PROBLEM STATEMENT –
Reproduce every line of the rows below verbatim, without altering anything.
--- BEGIN WORKING DATA ---
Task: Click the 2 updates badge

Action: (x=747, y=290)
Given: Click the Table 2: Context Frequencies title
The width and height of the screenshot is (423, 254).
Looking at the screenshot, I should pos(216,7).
--- END WORKING DATA ---
RESPONSE TO THIS EXERCISE –
Task: Click the 2 updates badge

Action: (x=747, y=290)
Given: Click the Table 2: Context Frequencies title
The width and height of the screenshot is (423, 254).
Looking at the screenshot, I should pos(216,7).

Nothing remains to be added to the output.